My – my. . it’s too damn late
He has sealed his fate

A pair of brawny hands grabs my pal
And hauls him up paper and all!

He’s going to blurt; I fear a demotion!
The beast is squeezin’ a confession

No beans spilt no cats let out, but
Poor sobbing Joey got a rosy butt

The ugly teacher contorted and yelled
“I told you do not talk while doing the test!

Sunday, April 1, 2007


I have met a lot of people who have influenced me deeply. One of them is my girl. I find in her an unusual strength of character. She could bring in some changes in my life and outlook, which even my parents couldn’t. I respect her a lot. We do have some differences, but I admire her sense of optimism, courage to face the world (almost on the verge of recklessness for choosing me as a life partner) and abundance of happiness. She celebrates every moment of her life cheering herself and those around. Negativity has no place in our household! Yet, she is realistic and not an escapist. She is ready to confront issues and redress them pragmatically. She can judge characters readily – too readily. Despite her positive qualities she is not vain. That’s the best part in her. And she doesn’t use emotion as a weapon against me. We do shout and yell at each other sometimes, but everything is forgotten and forgiven after the outburst. We don’t accrue negative feeling and horde animosity. She has taught me lessons of practical living and importance of involvement. You may think this poor bloke is hen pecked and smitten. After 20 years of marriage to my girl I still feel youthful and indulgent because of her. The golden rule in our marriage is: never encroach into the other’s space. Hats off to her!☺

surmon on the mount

Hey hey. . .

Its me again! Life is dull. I am reminded of the industrious ants. By the way, who qualified them as ‘industrious’? We humans did so, because the actually dumb six-legged creatures displayed similar mad behaviour as themselves. Like those industrious chums, we too go in a line to collect things with a wild obsession matching those wild creatures, who spend three fourths of their miserable life in grain gathering and logistics. In the end, when it is time to retire and enjoy the booty accrued over the years, we are too sick or too dead! Yet we never stop this mad goose chase. Our creator must have designed toys like us for his pleasure – to enjoy our misery. The instant we reach success mostly by the Creator’s intervention, we gloat about our greatness and glorify ourselves soon to fall in a deep chasm and lose it all!

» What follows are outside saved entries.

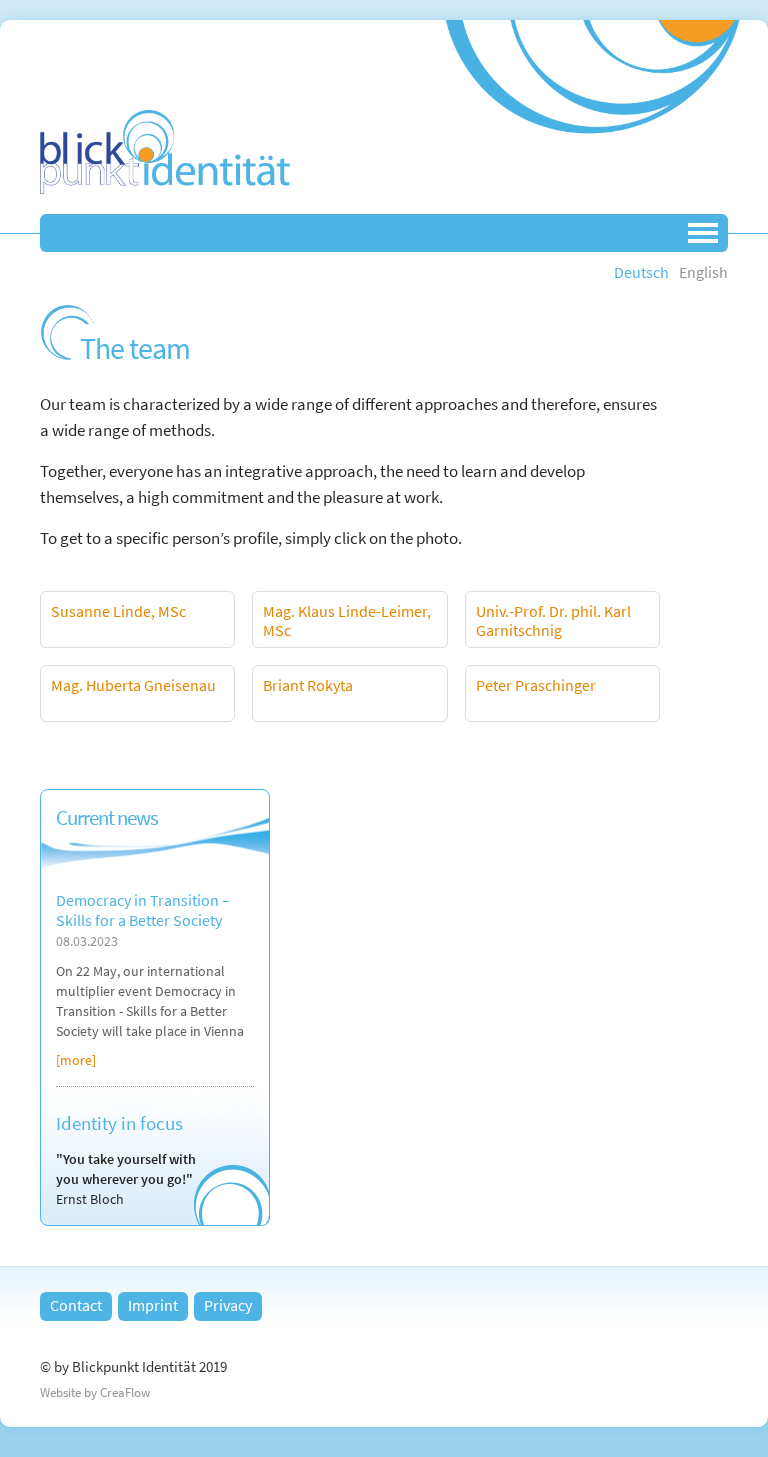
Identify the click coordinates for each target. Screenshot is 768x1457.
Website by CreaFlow (95, 1392)
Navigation (703, 233)
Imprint (153, 1305)
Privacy (228, 1305)
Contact (76, 1305)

Take time to enjoy the golden sea at dusk, the flutter of the dragon flies near the dandelions, the gleeful mirth of the tiny tots. There is God in those! There is solace in those.

PS: Sorry if I sounded too cynical, but I am also one of those ants by the way.

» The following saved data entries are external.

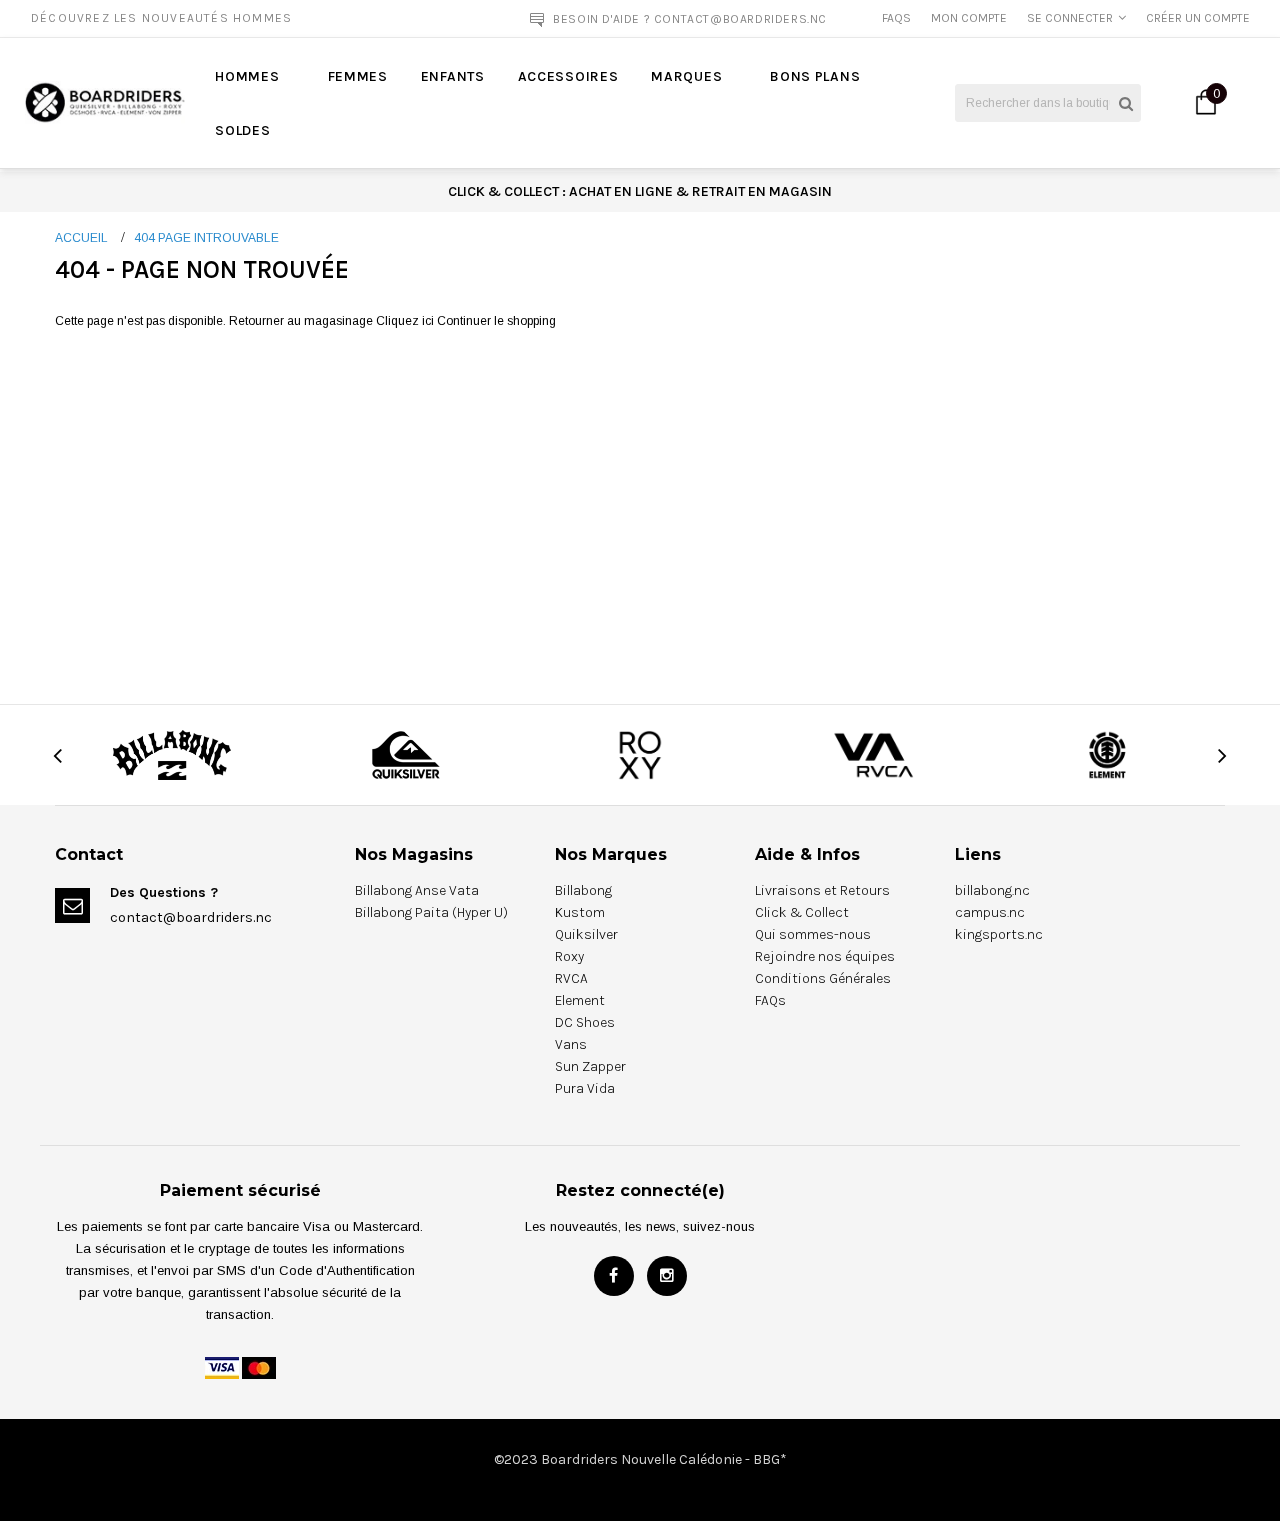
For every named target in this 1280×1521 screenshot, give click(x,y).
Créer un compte (1198, 18)
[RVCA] (873, 754)
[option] (243, 18)
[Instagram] (667, 1276)
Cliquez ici (406, 321)
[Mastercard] (259, 1367)
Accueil (81, 238)
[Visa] (222, 1367)
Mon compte (969, 18)
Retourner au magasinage (301, 321)
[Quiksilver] (406, 754)
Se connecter (1070, 18)
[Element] (1108, 754)
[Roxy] (640, 754)
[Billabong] (172, 754)
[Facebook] (614, 1276)
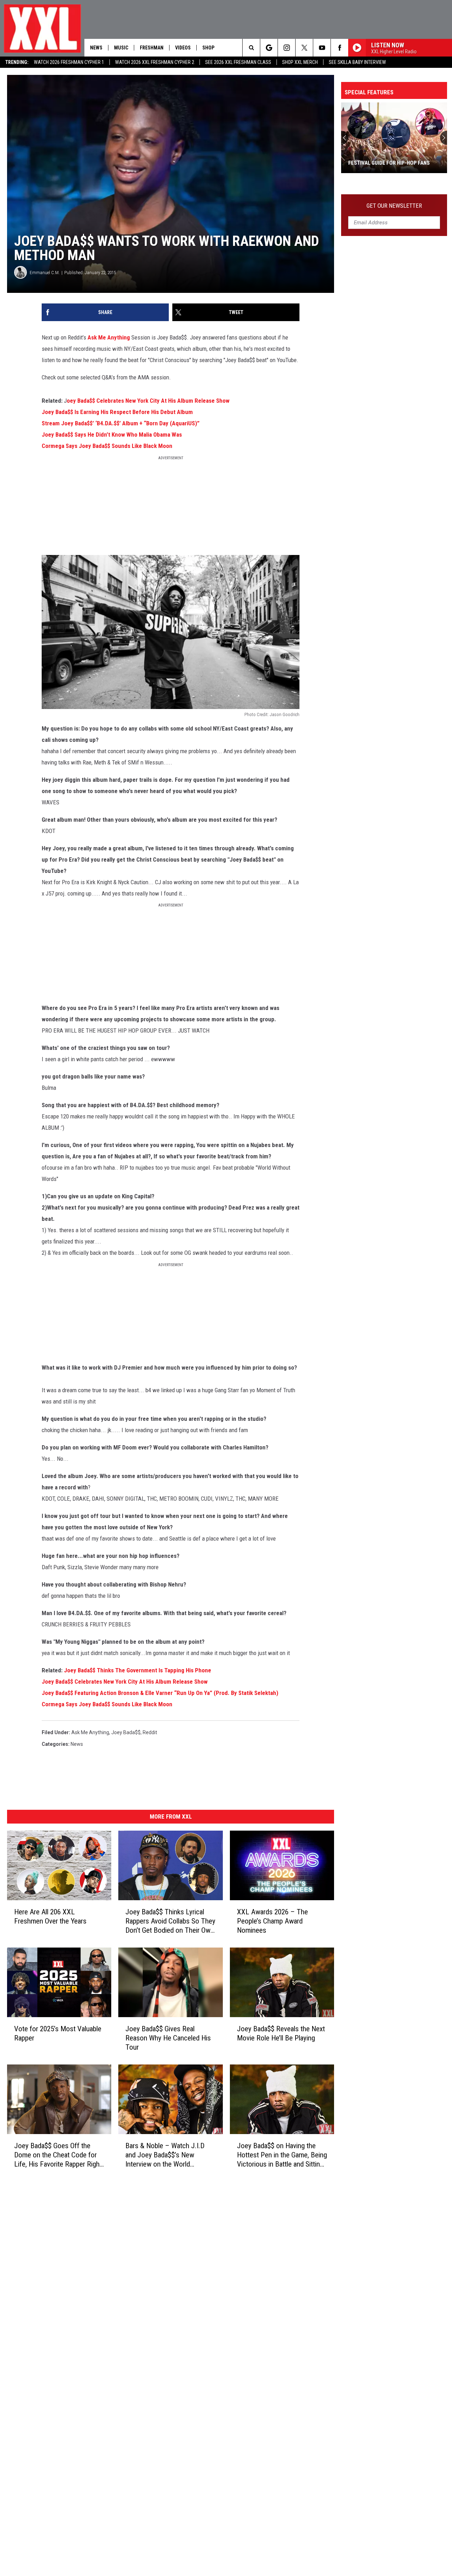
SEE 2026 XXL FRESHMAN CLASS (238, 62)
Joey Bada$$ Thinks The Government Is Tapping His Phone (137, 1670)
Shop (208, 48)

They moved into a new flat
The father arranged all in tact
And the Mother rearranged it all in fact
To end the war, they declared a pact.

The father put a dining table
With chairs all around, not so stable
Then came the books, litter and the cable
The mother chided: “The room is a stable!”

The children played around, made a mess
Of the new carpet and their dress
“They are like their father, can they do less?”
Says the lady to a neighbour, who couldn’t guess.

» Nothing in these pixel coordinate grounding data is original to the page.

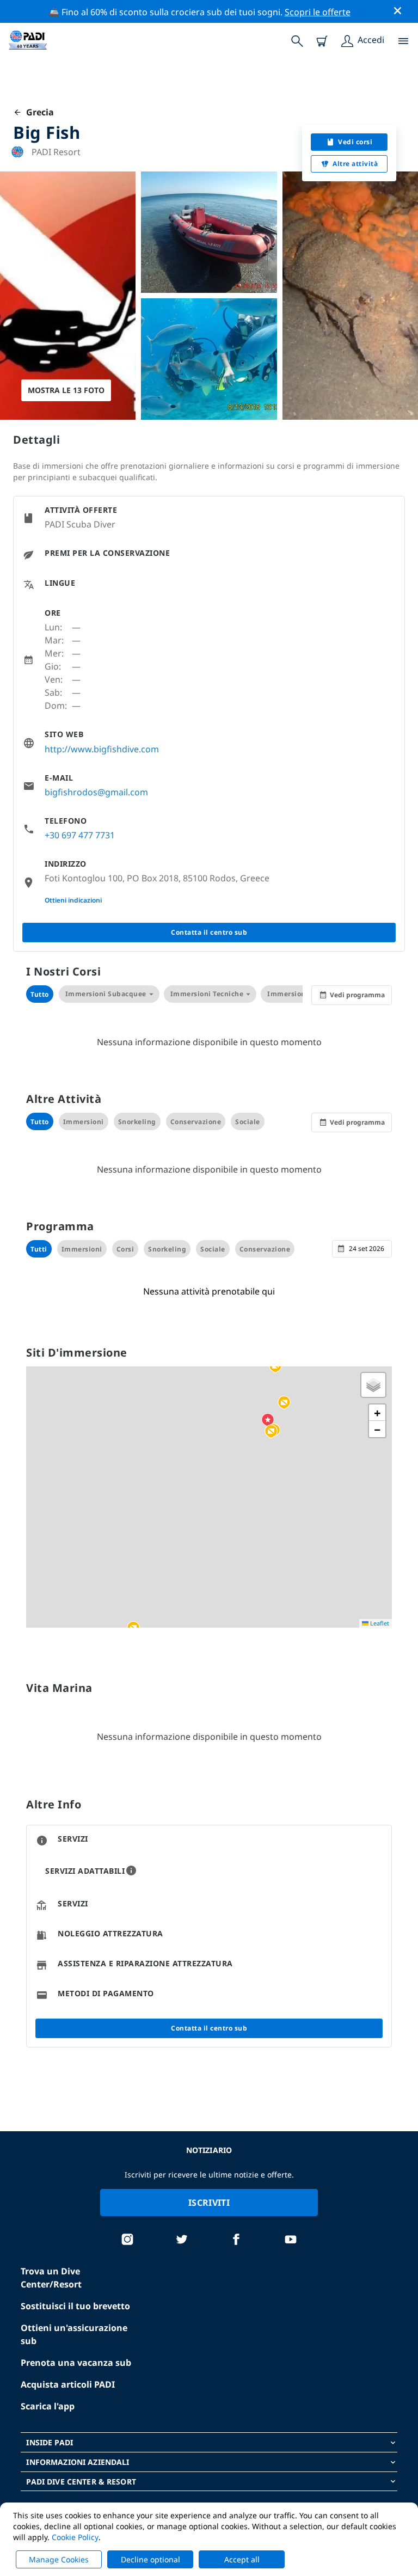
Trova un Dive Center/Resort (51, 2277)
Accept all (242, 2559)
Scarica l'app (48, 2406)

The computer brings more worries
The fridge not working, the fruit turn purees
While their bellies burn with spicy curries
Off to school each member hurries.

The father is a teacher in Maths
A wild and fiery temper he has
The mother takes for the seniors, humanity,
And drives them surely to insanity!

Their brats, a troublesome pair,
break things while pretending to repair!
“What to do?” the teachers lament in despair
Their parents sigh and moan but don’t really care.

Both are in 8C sitting in front row
They become restless as the days grow
During the recess the two gave Tom a blow
His nose has bloated, giving a red glow!

To complains the parents have gone deaf
While their neighbours have grown rough
At home they put chill dust on powder puff
After wash, their Mum went mad putting that stuff!

The manager after six long months complained
He chanted: the couple can’t be retained
As peace and order were constrained
And many damages the building had sustained!

They soon moved out of the flat in haste
From unforgettable past, past the rusted gate
They blame it on society and fate
“We didn’t do anything,” they simply state!